Head on over at 2 p.m. Sunday, Feb. 18 to the Little Washington Theatre, 291 Gay St., for this crowd-pleasing music competition, sponsored by the Rappahannock Lions Club. The Bland Music Contest, free and open to all, features Rappahannock’s young, homegrown musical talents.
Winners receive first, second, third place and honorable mention cash prizes and the chance to move up into state competition.
February is for Lovers, and the Rappahannock County Artisan Trail is where you will find romance and a lot more. Exercise your artistic inclinations, enjoy musical entertainment, sample locally grown food and sip some Rappahannock wine, spirits, and beer.
Gray Ghost Vineyards: Celebrate with your valentine by indulging in chocolates and cabernet. Fee includes wine tasting, dessert buffet and collectible Valentine glass. $25 per person, 11 to 4.
Magnolia Vineyards and Winery: Bruce Lowe is back in the tasting room with live music, 2 to 5.
Scrabble School Preservation Foundation: Singer, songwriter, storyteller Taryn Weaver performs as Harriet Tubman at this Black History Month program. Light refreshments at 3:30, program at 4.

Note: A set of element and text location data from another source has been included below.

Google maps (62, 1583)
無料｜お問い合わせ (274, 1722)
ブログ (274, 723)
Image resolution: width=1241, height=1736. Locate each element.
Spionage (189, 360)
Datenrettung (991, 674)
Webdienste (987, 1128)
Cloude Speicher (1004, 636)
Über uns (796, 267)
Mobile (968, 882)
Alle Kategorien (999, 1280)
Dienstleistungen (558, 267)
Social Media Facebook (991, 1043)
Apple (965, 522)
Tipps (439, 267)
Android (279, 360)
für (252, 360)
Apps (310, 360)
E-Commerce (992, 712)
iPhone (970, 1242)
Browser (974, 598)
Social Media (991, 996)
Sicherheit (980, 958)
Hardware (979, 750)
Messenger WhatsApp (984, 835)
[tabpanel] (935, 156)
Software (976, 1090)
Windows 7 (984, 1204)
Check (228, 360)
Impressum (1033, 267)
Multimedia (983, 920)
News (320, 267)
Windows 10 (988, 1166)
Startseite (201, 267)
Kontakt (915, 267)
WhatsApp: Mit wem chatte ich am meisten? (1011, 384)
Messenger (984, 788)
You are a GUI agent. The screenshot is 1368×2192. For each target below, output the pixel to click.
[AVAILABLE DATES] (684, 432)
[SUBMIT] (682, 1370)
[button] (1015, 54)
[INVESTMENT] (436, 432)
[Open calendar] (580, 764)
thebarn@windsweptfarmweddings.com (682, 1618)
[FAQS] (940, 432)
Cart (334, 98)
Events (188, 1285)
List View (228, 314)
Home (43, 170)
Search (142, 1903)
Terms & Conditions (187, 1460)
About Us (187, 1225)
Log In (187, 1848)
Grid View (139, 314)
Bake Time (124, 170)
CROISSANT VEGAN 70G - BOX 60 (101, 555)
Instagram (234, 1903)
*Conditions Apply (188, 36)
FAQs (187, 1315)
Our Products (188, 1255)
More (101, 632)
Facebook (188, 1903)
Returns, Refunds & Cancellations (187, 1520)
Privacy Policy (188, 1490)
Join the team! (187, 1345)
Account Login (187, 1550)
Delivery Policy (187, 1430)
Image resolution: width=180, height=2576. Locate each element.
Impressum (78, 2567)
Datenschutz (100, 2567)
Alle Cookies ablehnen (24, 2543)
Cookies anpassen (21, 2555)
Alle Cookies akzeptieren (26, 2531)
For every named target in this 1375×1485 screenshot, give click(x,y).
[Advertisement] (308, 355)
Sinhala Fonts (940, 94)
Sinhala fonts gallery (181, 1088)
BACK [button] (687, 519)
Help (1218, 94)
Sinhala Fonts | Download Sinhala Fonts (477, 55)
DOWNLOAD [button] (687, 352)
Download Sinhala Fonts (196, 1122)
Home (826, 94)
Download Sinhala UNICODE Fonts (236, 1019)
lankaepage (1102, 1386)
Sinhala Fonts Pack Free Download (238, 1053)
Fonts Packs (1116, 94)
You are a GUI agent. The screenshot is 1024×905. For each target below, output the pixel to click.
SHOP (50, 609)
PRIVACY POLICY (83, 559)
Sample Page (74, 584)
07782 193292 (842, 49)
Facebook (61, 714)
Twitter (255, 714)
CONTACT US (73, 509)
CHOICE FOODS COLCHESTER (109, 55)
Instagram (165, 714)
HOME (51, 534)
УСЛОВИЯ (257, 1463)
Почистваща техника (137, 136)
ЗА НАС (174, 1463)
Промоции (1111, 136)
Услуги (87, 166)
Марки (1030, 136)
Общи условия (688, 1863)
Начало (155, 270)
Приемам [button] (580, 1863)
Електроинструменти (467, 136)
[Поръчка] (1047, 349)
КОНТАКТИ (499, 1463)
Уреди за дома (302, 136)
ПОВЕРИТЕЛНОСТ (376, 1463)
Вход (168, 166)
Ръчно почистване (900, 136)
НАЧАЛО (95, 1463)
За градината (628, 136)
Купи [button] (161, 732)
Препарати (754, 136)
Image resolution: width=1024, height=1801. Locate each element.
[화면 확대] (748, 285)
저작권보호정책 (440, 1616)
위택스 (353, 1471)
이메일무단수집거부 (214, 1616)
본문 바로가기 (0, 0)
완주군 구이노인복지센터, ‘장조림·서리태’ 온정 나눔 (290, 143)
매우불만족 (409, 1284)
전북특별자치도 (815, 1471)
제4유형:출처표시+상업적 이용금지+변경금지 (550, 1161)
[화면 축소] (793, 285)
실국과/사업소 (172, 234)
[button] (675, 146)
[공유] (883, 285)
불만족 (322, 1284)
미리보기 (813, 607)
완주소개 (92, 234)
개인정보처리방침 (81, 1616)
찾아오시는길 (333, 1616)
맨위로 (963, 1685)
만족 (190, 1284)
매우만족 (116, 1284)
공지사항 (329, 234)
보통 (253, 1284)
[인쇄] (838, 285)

Contemporary Color: Collograph valentine art. Glue fabric, paper and textures to a rigid substrate; then ink and print. Materials, tools and creative art direction supplied. $35 workshop fee. Reservations required, 1 to 4.
River District Potters: Sara Adams will be painting valentines with young at heart souls. Join her to paint a valentine for your sweetie. Observe pottery-making techniques as Nancy Nord throws bowls on her wheel, 11 to 4.
Spirit Trail Fiberworks at Blue Ridge Artisans: Fun dyeing workshop. Learn hand-painting and dye two scarves: one silk and one silk-wool blend. Must be 18 or over. Fee of $185 covers all materials. Tickets must be purchased online; no tickets at door.
Gadino Cellars: Birnn Raspberry Dark Chocolate Truffles are added and paired with wine tastings. Local talent Ben Mason plays, 1 to 4:30.
Little Washington Winery: Wine Bootcamp starts at 11. Guess the $100 Bordeaux starts at 2:30. Register online. Save $20 with coupon code: wb358.
Middle Street Gallery: Enjoy fine art exhibition of the works of 22 artists. Show includes painting, sculpture and photography, 10 to 5.